Among the lines of the material, copy those that hold the string "computer".

### INPUT MATERIAL
━━━
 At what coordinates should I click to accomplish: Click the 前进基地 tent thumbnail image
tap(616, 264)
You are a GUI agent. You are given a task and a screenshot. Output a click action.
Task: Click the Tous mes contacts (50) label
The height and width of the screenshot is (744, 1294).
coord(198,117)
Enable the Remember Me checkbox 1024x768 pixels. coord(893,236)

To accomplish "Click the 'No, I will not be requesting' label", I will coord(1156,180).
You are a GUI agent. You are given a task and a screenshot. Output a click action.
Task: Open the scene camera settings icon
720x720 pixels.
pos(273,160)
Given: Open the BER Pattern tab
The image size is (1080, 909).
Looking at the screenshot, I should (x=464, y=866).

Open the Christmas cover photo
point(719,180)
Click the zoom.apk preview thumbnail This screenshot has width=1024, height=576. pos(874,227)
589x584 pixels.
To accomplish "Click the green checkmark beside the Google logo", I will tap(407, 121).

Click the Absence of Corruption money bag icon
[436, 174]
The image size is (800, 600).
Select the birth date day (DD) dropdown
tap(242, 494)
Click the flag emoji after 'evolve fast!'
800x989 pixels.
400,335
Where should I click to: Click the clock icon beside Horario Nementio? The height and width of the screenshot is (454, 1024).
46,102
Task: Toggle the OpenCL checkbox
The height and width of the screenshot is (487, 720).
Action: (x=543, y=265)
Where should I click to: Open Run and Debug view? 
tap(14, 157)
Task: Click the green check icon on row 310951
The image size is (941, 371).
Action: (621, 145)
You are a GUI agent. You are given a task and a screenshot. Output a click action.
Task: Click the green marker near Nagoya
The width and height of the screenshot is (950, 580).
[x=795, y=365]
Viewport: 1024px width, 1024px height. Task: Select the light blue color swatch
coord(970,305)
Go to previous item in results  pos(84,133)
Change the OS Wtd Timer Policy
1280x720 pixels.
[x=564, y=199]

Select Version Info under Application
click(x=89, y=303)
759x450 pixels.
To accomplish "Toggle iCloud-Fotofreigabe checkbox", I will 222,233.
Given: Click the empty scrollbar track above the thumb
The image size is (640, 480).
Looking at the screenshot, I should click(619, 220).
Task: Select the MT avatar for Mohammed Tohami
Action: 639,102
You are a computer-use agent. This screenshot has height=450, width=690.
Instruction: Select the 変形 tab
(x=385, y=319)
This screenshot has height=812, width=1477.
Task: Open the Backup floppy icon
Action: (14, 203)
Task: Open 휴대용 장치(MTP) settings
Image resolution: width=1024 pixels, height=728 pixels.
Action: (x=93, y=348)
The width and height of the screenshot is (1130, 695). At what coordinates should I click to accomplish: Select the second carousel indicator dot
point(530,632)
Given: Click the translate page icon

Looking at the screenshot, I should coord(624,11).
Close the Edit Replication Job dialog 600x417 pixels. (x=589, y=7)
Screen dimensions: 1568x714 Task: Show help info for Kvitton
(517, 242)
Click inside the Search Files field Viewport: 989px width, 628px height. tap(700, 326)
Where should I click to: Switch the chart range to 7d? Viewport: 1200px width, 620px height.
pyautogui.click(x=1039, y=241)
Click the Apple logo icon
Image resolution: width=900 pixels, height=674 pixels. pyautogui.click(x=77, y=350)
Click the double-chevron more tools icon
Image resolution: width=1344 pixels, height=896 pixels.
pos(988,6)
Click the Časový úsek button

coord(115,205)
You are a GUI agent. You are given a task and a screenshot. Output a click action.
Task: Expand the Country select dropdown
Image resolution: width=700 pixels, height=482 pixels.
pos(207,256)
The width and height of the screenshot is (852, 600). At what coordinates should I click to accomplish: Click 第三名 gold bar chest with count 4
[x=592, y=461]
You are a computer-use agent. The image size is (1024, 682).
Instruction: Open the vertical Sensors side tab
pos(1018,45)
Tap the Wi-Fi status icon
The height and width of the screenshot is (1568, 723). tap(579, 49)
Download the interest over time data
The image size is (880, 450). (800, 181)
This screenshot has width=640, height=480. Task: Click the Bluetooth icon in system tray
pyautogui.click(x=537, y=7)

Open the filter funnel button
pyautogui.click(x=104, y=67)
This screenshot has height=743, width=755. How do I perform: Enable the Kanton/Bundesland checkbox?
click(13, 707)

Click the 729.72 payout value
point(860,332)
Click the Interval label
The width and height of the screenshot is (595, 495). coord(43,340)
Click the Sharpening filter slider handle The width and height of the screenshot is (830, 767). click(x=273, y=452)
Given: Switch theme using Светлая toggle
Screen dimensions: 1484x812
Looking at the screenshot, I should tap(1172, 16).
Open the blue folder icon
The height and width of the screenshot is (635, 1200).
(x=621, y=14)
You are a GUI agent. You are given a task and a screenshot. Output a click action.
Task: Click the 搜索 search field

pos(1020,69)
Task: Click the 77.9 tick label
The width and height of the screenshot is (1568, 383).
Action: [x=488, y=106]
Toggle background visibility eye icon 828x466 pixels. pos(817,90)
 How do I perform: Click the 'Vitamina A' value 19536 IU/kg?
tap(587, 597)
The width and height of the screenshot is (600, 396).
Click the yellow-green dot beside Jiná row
━━━
### EXERCISE ANSWER
You are a computer-use agent. This screenshot has height=450, width=690.
You are a computer-use agent. The image size is (1024, 682).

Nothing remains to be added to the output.